Ali was viewed as a traitor, a revolutionary, and a scary monster by much of white America from the time he dropped his slave name, Cassius Marcellus Clay, back in 1964.
It was only when Ali became a semi-invalid that he was embraced by most of the country, whites included. It wasn’t the first time the people of this holy land transformed a black demon into a beloved figure. Martin Luther King, Jr., was re-positioned as a black Santa Claus after he was assassinated. Malcolm X, if not clasped to white America’s bosom, at least became less petrifying after his execution.
When black men are at their vocal or physical peaks, they scare the hell out of whites. It’s only when they become feeble old men — or corpses — that their paler countrymen can tolerate them.
Kids ‘n Guns
Did you catch this one from a couple of weeks ago? A firearms masturbant named Rob Pincus told a group at the NRA convention in Louisville that the smart family keeps its shootin’ irons in the kids’ room because, in the event of a home invasion, “that’s the first place I’m going to go.”
See, Pincus is imagining himself as a caring, protective daddy-o who, the nanosecond he hears a floorboard creak, is going to dash to little Ashley and Kyle’s room so as to haul out the artillery and defend his blood from the onrushing hordes. Naturally, his pronouncement elicited orgasmic cheering from his pistol-petting audience.

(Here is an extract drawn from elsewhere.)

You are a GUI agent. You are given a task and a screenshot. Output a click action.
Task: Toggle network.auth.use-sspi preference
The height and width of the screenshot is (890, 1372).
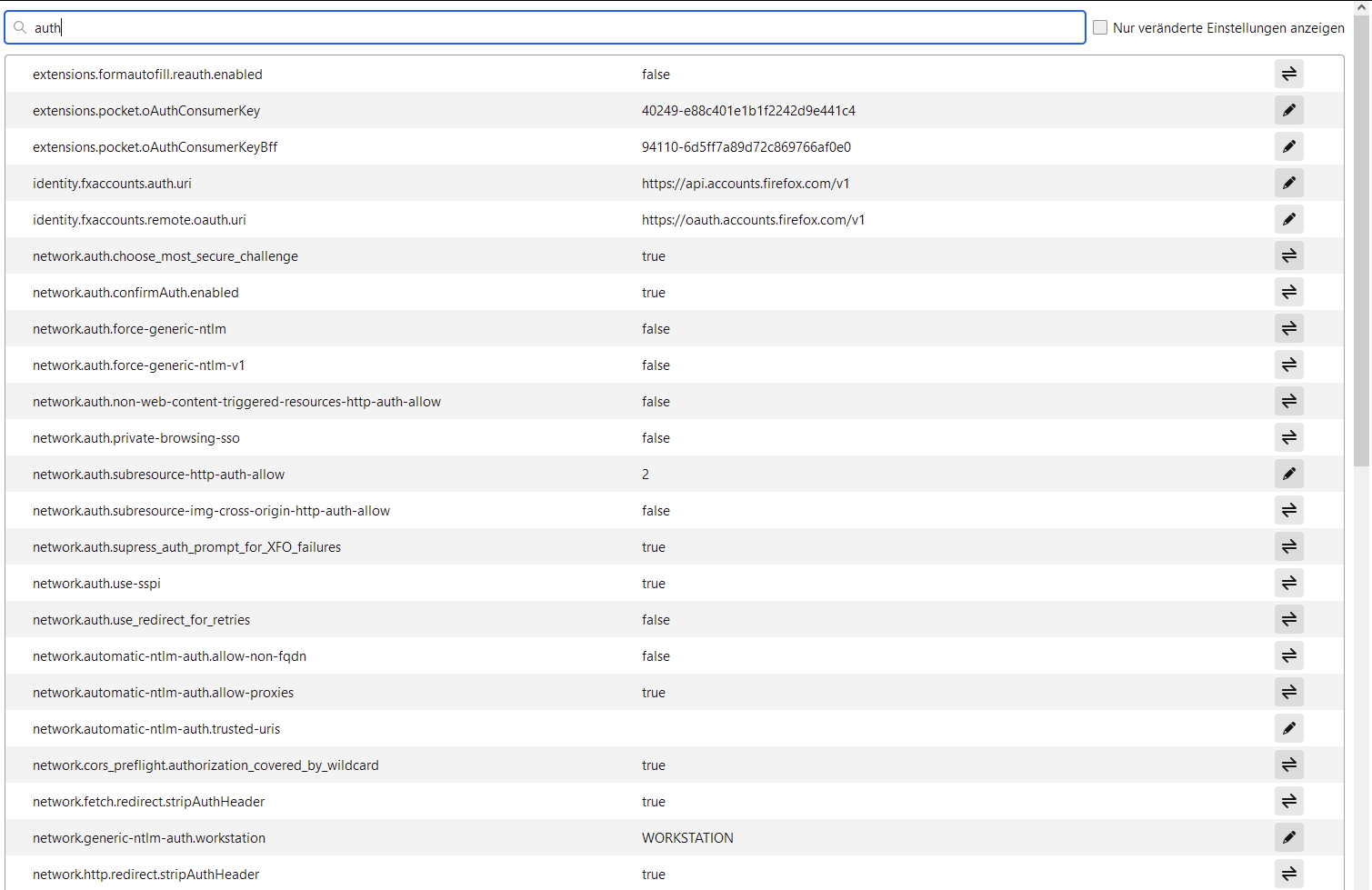pyautogui.click(x=1288, y=583)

Rob Pincus, Engaging In The Sex Act
Which I find a tad puzzling. I would have figured a crowd of folks made tumescent by guns would have expected a guy like Pincus, the boss of a big firearms training outfit, to have his pieces in bed with him, the more convenient to rub them against his genitals when the urge arises, and to point and fire at whom- or whatever caused that floorboard to creak. I’d have bet they would boo to learn Pincus actually has to move to another room to fetch his arsenal.
Pincus went on to remind his audience that home invasions are as common as mosquitos on a humid August night. Truth is, however, in any given year nearly three times as many adults are killed by their kids who got ahold of their guns as have been killed by home invaders.
Then again, citing sane stats doesn’t sell as many guns as exaggeration does.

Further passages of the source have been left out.